▸ **Extrait**
::::::::
Si l’intérêt de chacun est de trouver rapidement un accord, toutes les rancœurs et les choses qu’on n’a pas pu dire avant la succession vont ressortir à ce moment-là. Au point que les personnes peuvent tout d’un coup se braquer pour des choses infimes. D’où l’importance d’un testament bien écrit. Si c’est le cas, c’est une question qui ne se posera pas.

Qu’advient-il si les héritiers qui bénéficient de parts réservataires sont lésés dans le testament?

En droit suisse, on part du principe de la liberté des héritiers d’accepter ou de refuser la succession comme elle est prévue. Cela signifie que, même si le testament ne respecte pas les parts réservataires, il est appliqué si les héritiers réservataires ne le contestent pas. En revanche, si les héritiers lésés font montre de leur désaccord, on essaie de trouver une solution d’entente entre tout le monde. Et si on n’aboutit à aucun résultat, il faut que les héritiers lésés intentent une action en réduction devant le tribunal pour obtenir le respect de leur part réservataire.
::::::::
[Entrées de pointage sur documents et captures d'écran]
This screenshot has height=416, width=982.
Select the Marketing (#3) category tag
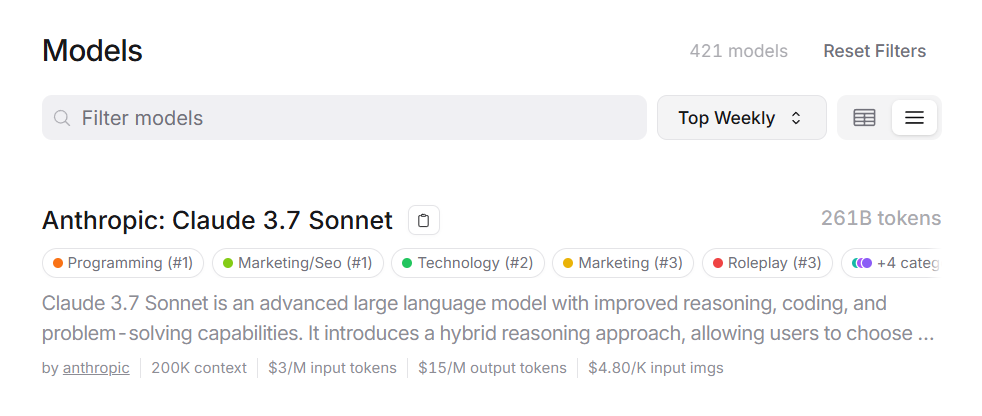[x=623, y=263]
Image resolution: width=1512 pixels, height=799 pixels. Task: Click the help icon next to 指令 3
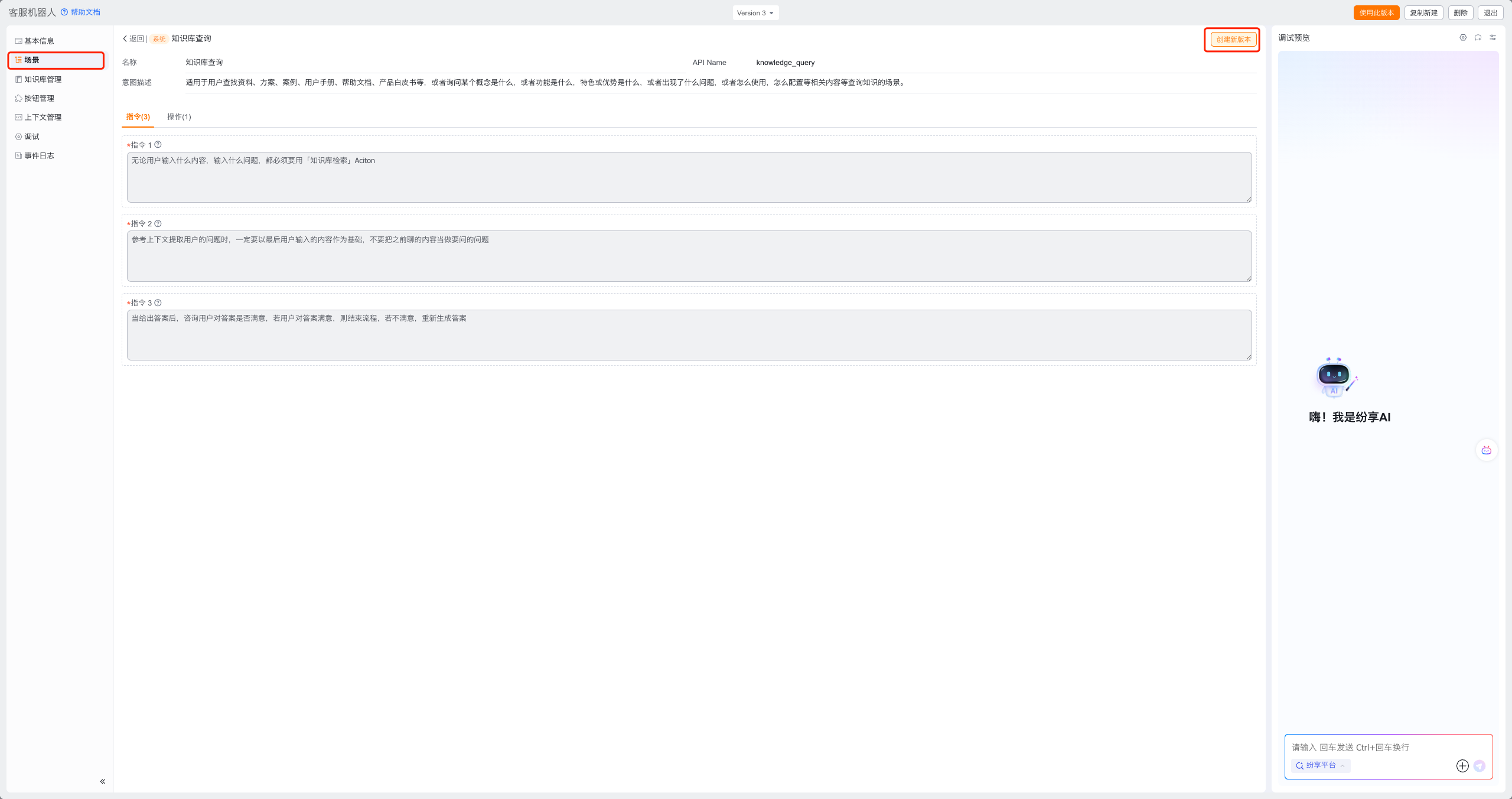coord(158,303)

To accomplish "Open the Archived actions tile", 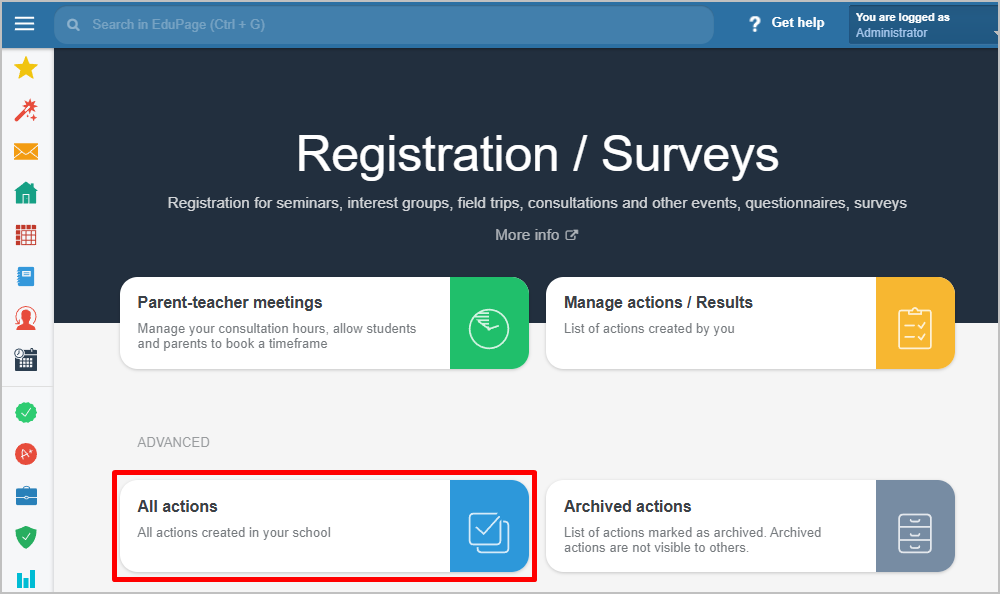I will coord(750,526).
::::::::
▸ **Énoncé 1**
Répondez aux questions suivantes d'après l'extrait sur les successions.
(a) Qu'est-ce qui ressort au moment de la succession ?
(b) En droit suisse, qu'advient-il d'un testament qui ne respecte pas les parts réservataires si les héritiers réservataires ne le contestent pas ?
(c) Quelle action les héritiers lésés doivent-ils intenter devant le tribunal si aucune entente n'aboutit ?
▸ **Énoncé 2**
Rédigez la suite de l'extrait sur les successions en droit suisse, en reprenant juste après sa dernière phrase.

▸ **Réponse finale 1**
(a) Toutes les rancœurs et les choses qu'on n'a pas pu dire avant la succession.
(b) Il est appliqué.
(c) Une action en réduction.

▸ **Réponse finale 2**
Si des personnes veulent transmettre une partie de leurs biens de leur vivant, sous forme de donation, sont-elles libres de le faire sans contraintes?

Les personnes peuvent disposer à leur guise de leur patrimoine pour faire des donations à des tiers, notamment des organisations caritatives. Sous réserve qu’elles n’aient pas conclu un pacte successoral, auquel cas ces donations seraient contestées par les cosignataires qui pourraient se sentir lésés, selon la révision de la loi sur le droit des successions entrée en vigueur au 1er janvier 2023. Par ailleurs, si le donateur décède dans les cinq ans qui suivent la donation, ses héritiers pourraient intenter une action en réduction contre le donataire pour obtenir le respect de leurs parts réservataires. Ils pourraient recourir aux tribunaux si le donateur avait vraiment une intention d’éluder leurs réserves. Mais c’est très difficile à prouver.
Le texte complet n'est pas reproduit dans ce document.